Oh, and that last example I gave? Here is a view of it with the tier right above it--which may look familiar:



Again, I don't know for a fact how much of this is intentional. To some extent, I actually value it if it's not. Yes, the story itself shows "awareness," but it can be argued that these wedge compositions--across held-frame tiers or tier-wide panels--are favorite devices of Miller's. Yet I find the statistical preponderance of each in a story significant, as if they give a kind of formal mood, around which the story is formally organized--kind of like the key, d minor or C major, in a piece of music.

One last example, and I'll be brief. Miller's last Spider-Man story, from Annual no. 15, 1981, has an even more complex organization. On one hand, it has a very clear, meaningful, significant leitmotif (closer to what he would later use in "The Dark Knight Returns"), which is a page with an image of the Daily Bugle front page occupying the top three quarters, and shifted a bit to the left, while the bottom right corner is occupied by two tiers of panels, a narrow horizontal one over two vertical ones, that partly occlude the newspaper page:





This motif occurs six times in the story, that is to say it occupies six of its thirty pages, including the first and the last two.
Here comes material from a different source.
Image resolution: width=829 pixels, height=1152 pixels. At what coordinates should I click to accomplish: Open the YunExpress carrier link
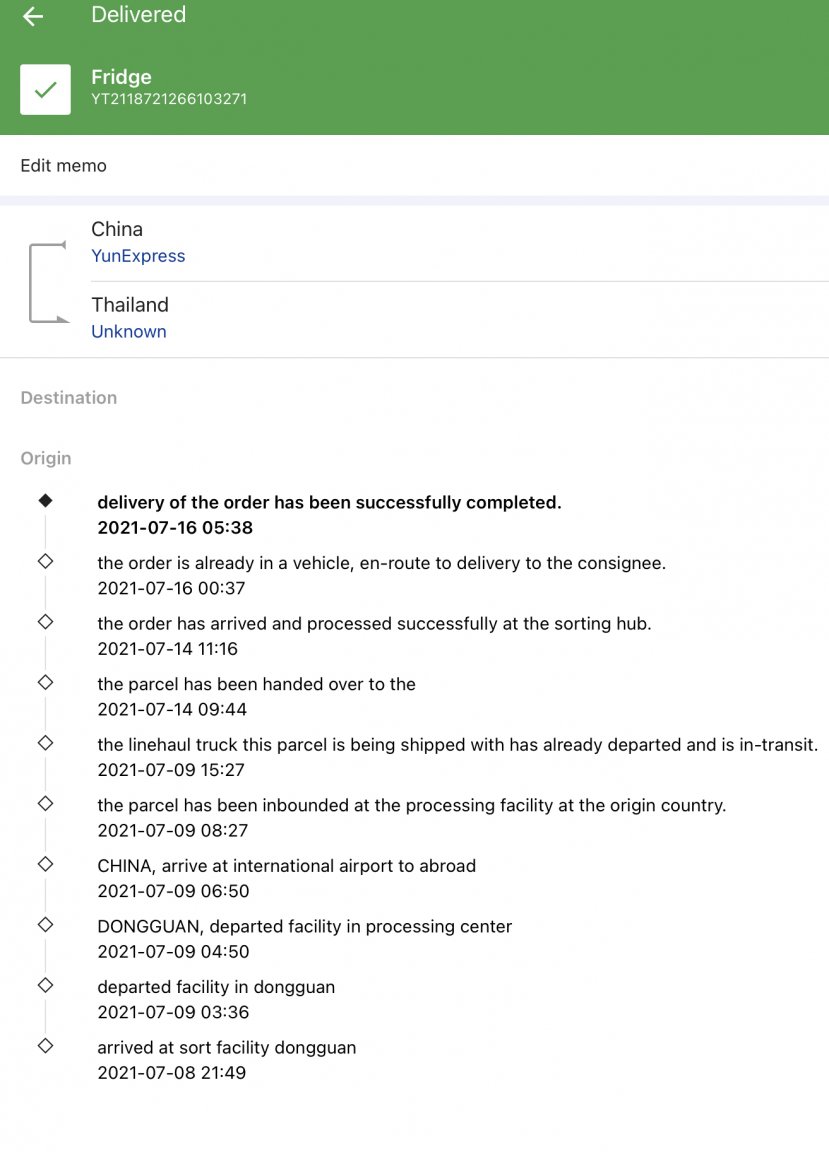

Now, so far this is clearly meaningful, the artist's intention is fully present to his spirit, etc... Yet it is interspersed with a more formal motif, again something closer to an automatism, which again involves one tier-wide panel, but in this case a motion, usually parallel to the picture plane, of an object or movement line that suggests a kind of conduit from one end of the panel to the other. This conduit can be Doc Ock's tentacles, Spidey's web, or the barrel of the Punisher's rifle:







Now, going back to my notion of sequential dynamism, from my last post, this motif also has the effect of drawing us across the surface of the panels, swiftly moving us forward. Or, as Doc Ock puts it:



What's interesting is that these two themes also end up combining, like in a sonata form. The story ends with a fight in the Daily Bugle printing presses, and those presses themselves, and the paper rolls going through them, end up functioning like the formal conduit I mentioned:



J. Jonah Jameson ends up falling into (and thereby disturbing) that conduit:



And he and Spidey, as a result, literally enter the newspaper page, echoing the first leitmotif I discussed:



On the last page of the story, when we last see JJJ, he is in the narrow horizontal tier of the "newspaper page" motif, but his trail of pipe smoke evokes the second, formal "conduit" motif:



The two themes have been combined. The sonata movement can end.

So, there you have it. I have emphasized formal motifs here so much because in my teaching I usually subscribe (how can one not, didactically?) to the more integral, integrated interpretation of the work of art, showing the artist in full control of his or her devices, and showing how each formal element illustrates, comments on, expresses or enhances the theme of the story. You can tremendously easily--and rewardingly--do this with Eisner, Ditko's Spider-Man, "Watchmen," "Black Hole," "Maus," and so on forever. However, I've been trying to discuss here the points of escape where this logic of illustration is not so certain, and where another, more formal logic may be superimposed on it. Because, as Kristeva would say, if you try to reduce that formal play of forces to a completely meaningful, controlled thematic message, toward the expression of which form and content work joyfully in full concert, you lose something.

Oh, and when I wrote at the top that "this has nothing to do with... any interpretation of the work as an organic whole or not"? I guess I lied. (I, honestly, had planned to keep it less involved than that. I guess when you start writing you can't always know where you'll end up.) But I'm not going to go back and change it now.